If the Northern and Southern Hemisphere have four seasons and Malaysia has two (wet and wetter), Terengganu has many seasons. Not just a time to be sowing but a time to mukat bilis (netting the anchovy), mengail kerisi (fishing) tenggiri or other fish in season and a time to candat sutong (squid jiggling).
Fishermen will leave as early as 3 pm to scramble for the choicest lubok, where the most squids congregate. Soon after night falls, the fluorescent lights, powered either by a generator or an auto battery (wet cells) will be switched on to attract the squids (or calamari, if you haunt Italian restaurants). The fishermen use multiple hooks (the candat) with fish bait or they use a jig made of lead with 10 hooks embedded. This is called a "twist" by the locals. The candat and the twist are both attached to a separate fishing line, usually nylon.

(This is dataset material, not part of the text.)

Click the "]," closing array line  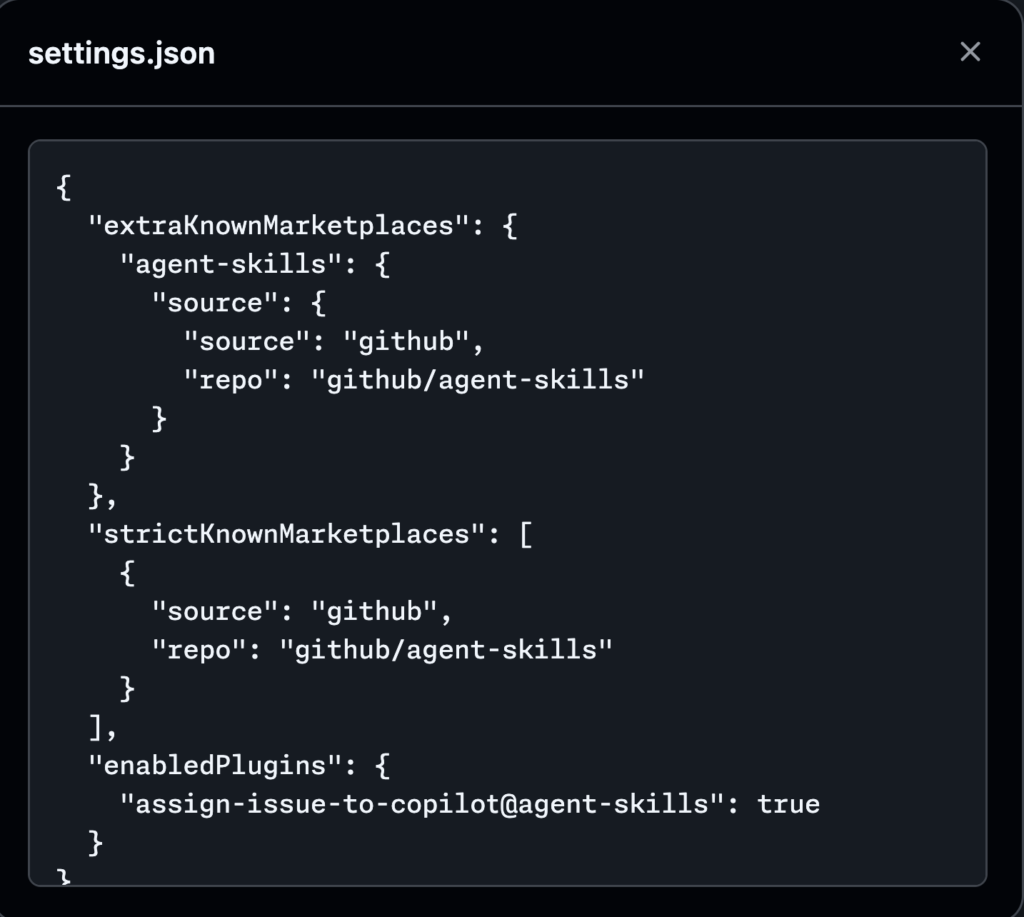(x=103, y=728)
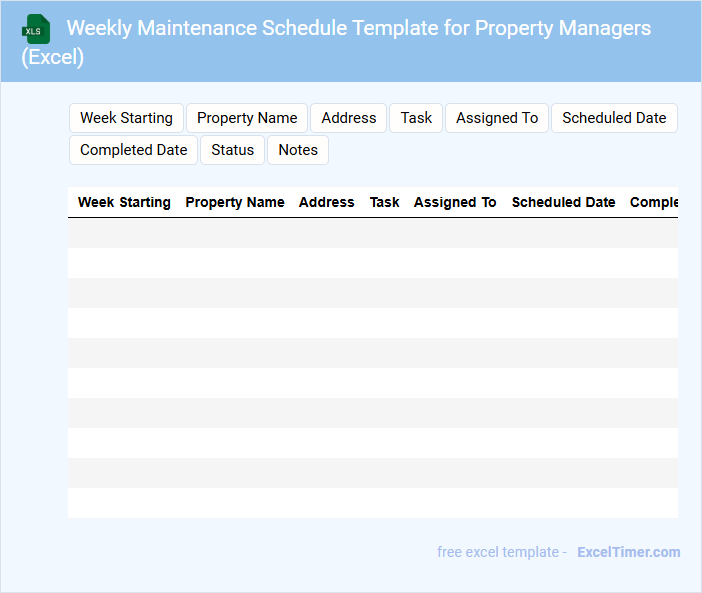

During the candat season, squids are easily caught. Depending on the lubok, the fishermen can catch between 40 to 100 kg of squids per night. The squids hardly put up a fight although they are known to hose you with their black ink as soon as you get them on the boat. Mostly the squids are the straight torpedo type called torok (male) and the sotong tupat (female, with eggs). Sometimes you can get the big sutong katok and during the day, you might hook a sutong mengabang, which is shorter and fatter than the torok or sutong tupat.
There is another sutong which Terengganu people call sutong kereta. It was much, much later that I found out that it was actually kurita or octopus.